The Senate does not need a "precedent" in order to exercise an Authority or Power which it inherently has.
The matter is non-justiciable, per SCOTUS in
Nixon v. US (1993) -
that is the controlling precedent.
It's certainly a valid opinion, but it's not the only opinion nor the definitive opinion, as you alluded to with, "I wouldn't want to bet on which way it will go..."
It's only a matter of whether the Senate has the
political will to exercise their Authority.
The definitive opinion in this case will be what the Senate,
as a body, decides to do.
That is as it should be - since impeachment is a
political act.
And it may end up being correct. But we don't know until it happens and either is or is not challenged.
How ya gonna "challenge" something that SCOTUS precedent says is non-justiciable ?
The Constitution makes it very clear that the president (and other civil officeholders) shall be removed from office upon Senate conviction for impeachment, and it also makes quite clear that Senate judgment cannot extend beyond removal from office (plus prohibition from holding future office, if the Senate so chooses). But the Constitution makes no mention of conviction and removal from office someone who is already out of office.
So what ?
You're really focused on the incorrect thing (
the consequence of a conviction vs.
the actions that the conviction resulted from):
The Senate has the power to try and convict on a set of charges - and then deliver a sentence. This is a
political act.
If the sentence is 1. removal from office
and 2. disqualification from future office, then the first is moot (of no practical importance or consequence; irrelevant in a practical sense) for people who no longer hold office - since the party is
already gone - while the second remains quite relevant.
However, where an individual still holds office, they are removed
first (because the first step is to
remove them from office) ... and then the disqualification occurs.
These are two separate steps.
One happens
before the other.
Such a judgement, it would seem, is outside the scope of the Constitution and calls into question the constitutional authority of the Senate to make that judgement. The Senate certainty has the authority to hold a trial, but they are tightly constrained in what they can do with it.
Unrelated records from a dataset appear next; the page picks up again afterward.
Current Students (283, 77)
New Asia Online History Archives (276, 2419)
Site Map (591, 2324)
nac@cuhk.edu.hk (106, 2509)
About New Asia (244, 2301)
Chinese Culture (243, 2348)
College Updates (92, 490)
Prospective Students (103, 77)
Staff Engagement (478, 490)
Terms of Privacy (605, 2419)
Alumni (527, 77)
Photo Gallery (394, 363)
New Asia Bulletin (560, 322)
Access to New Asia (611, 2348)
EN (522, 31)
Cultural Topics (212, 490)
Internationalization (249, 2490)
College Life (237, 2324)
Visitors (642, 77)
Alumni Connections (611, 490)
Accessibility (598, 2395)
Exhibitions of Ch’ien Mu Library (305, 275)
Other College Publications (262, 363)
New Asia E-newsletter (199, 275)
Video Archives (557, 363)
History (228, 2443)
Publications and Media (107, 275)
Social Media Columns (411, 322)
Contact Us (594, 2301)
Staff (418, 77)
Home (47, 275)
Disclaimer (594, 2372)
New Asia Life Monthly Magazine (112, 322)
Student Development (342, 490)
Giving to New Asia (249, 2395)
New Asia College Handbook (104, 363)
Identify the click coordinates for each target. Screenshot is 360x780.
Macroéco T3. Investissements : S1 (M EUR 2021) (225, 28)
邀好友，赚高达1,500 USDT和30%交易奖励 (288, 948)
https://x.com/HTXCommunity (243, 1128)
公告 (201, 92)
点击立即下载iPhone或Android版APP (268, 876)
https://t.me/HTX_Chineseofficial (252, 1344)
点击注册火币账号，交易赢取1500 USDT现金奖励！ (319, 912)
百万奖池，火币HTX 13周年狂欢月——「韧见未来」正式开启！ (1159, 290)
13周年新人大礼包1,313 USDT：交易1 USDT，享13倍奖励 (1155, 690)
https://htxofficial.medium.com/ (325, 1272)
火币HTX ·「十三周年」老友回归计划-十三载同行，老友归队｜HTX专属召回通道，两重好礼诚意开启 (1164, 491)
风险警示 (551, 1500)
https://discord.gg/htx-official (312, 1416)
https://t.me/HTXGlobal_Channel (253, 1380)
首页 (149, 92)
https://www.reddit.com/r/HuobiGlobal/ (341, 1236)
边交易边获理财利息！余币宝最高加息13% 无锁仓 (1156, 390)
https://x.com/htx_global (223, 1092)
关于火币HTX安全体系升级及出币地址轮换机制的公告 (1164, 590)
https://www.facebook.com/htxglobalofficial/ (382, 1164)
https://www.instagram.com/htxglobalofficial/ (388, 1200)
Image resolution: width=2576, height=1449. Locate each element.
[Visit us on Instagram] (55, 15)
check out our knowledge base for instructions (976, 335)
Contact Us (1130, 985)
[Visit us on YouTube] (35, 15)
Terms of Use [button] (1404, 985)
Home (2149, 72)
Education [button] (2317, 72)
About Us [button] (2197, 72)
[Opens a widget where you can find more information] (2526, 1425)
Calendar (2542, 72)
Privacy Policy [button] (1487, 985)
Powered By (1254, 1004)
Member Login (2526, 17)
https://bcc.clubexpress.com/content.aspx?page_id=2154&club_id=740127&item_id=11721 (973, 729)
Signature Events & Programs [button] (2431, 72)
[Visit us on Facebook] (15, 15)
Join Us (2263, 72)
One of the things they cannot do is remove someone from an office that the person on trial does not hold.
That's true in a practical sense ...
since the person no longer holds the office.
So it's moot at that point.
I think that maybe the difficulty here is too much focus on Article II, Section 4:
"President, Vice President and all civil officers of the United States, shall be removed from office on impeachment for, and conviction of, treason, bribery, or other high crimes and misdemeanors."
If that were the only thing the Constitution said on impeachment, then there might be something to the argument/point you seem to be making.
But if we go to Article I, Section 3 we see that it says:
"Judgment in cases of impeachment shall not extend further than to removal from office, and disqualification to hold and enjoy any office of honor, trust or profit under the United States"
This shows that there are two distinct remedies the Senate is deliberating on:
1. Removal from office
and
2. Disqualification from holding any future Federal office.
They are clearly separate issues - as evidenced by the fact that of the 8 officers that the Senate voted to remove, it
subsequently voted to disqualify only 3 of them from future office.
Can they do preemptive impeachments and convictions to prevent someone from running for office?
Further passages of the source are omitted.